The point is that it's 100% for nearly 100% of the applications, which means
it's not useful data. And this also changes depending on whether the developer
knows that Windows is UTF-16 behind the scenes or not. If they do, then
virtually 100% of Windows applications deal with at least two encodings, one
of which is not Unicode or US-ASCII.


I don't think that's entirely true across domains, and possibly not true even on Windows. At Bloomberg 95% of programmers are only ever going to touch text that is encoded in UTF-8 and will never ever deal with C++ or POSIX locales.

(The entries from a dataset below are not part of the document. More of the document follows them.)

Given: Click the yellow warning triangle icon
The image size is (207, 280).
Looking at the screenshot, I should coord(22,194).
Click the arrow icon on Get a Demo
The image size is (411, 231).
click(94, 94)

This is strikingly different than 10 years ago where people had to know about encodings and languages in order to process text correctly, although many ended up doing the right thing by accident by doing nothing. Returning text to a user that they entered tends to work no matter the encoding, after all, and most fixed text has been localized using a label system for more than 20. Our logs would get broken, but not visible to users. Windows involves, for some systems, transcoding between UTF-8 and -16, but many programs just stay in wchar_t. Or the translation is hidden from most application programmers and left to infrastructure. 

We can fine tune the question, but I think something in this vicinity is interesting.